I think that your question about where is the aggression and control in tracking is very silly. IPO encompasses three phases. If you look at the tracking alone it's not IPO. What you are doing is like taking the engine out of a Mercedes then complaining that it's not as fast as a Kia. 

Also just because a dog outs fast does not mean that it's not aggressive. IME, the more aggression a dog has the easier it tends to be to out. It's bad training and conflict that causes out issues. 

I disagree with the rest of your post too, but you're entitled to to believe what you want and I ain't got time.


----------



## Connie Sutherland (Mar 27, 2006)

Just a quick reminder that WDF isn't about bashing anyone else's sport. 

Thanks!


----------



## Oscar Mora (Mar 31, 2010)

Ring bc IPO is boring to ME. I feel it takes a good dog and good training to compete at any high level. Ring is just a better fit for me =]


----------



## Kristi Molina (Oct 1, 2012)

Interesting responses! I had planned to do IPO but when I researched, compared to ring it seemed less realistic and I knew the tracking would bore me. Ring all around is more exciting to me. 


Sent from Petguide.com Free App


----------



## Paul Westall (Apr 27, 2012)

IPO mainly because of the lack of clubs or trainers in my area for the other sports. I get along well with the training style and personalities of my current IPO group. Mainly I just enjoy sport training with my dog-not a fanatic about any one in particular. I would like to try PSA, but the closest club is way too far for me to travel regularly to.


----------



## Alex Scott (Jun 16, 2013)

In Australia there are very limited options in regards to dog sport. There is only IPO available in the state where I reside and there is only one club.


----------



## rick smith (Dec 31, 2010)

Kristi 
are you still interested in responses to this :
......"Did you choose the sport based on your dog? Or dog based on your sport? " ???

so far i don't think anyone has answered it .. was looking forward to reading some

i would have expected to see most of the other reasons given why certain sports are preferred :
....glory, girls, challenge, something to do with your dog, chance to work with a great teacher, because it was the only sport in town, etc etc

as for me, i think you choose the sport based on your dog if you are starting out....once you already have a sport, the decision becomes obvious, so it probably depends on where you are in your dog life.

but people who get a dog with no idea what they want to do with it beforehand are probably handicapping themselves.

also, there have been many people come here saying they are looking at getting a working dog in the "future" and ask for advice on how to select a breeder and a breed, etc ... lots of advice is given .... but rarely do we ever get a follow up so it's hard to tell if they ever even got a dog 

i kook at it in the same way as getting a car ... you of course need to know what you will be using it for, not what you would LIKE to use it for, and cost is always a determining factor in the decision

how do you feel about your questions ?


----------



## Kadi Thingvall (Jan 22, 2007)

→ Items from a data source
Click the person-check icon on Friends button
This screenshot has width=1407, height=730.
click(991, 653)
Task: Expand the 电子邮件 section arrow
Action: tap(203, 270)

→ Work instructions
Revise the dog sport thread's stretch from "i kook at it" through "your questions ?", changing "car" to "truck".

→ Result of the exercise
i kook at it in the same way as getting a truck ... you of course need to know what you will be using it for, not what you would LIKE to use it for, and cost is always a determining factor in the decision

how do you feel about your questions ?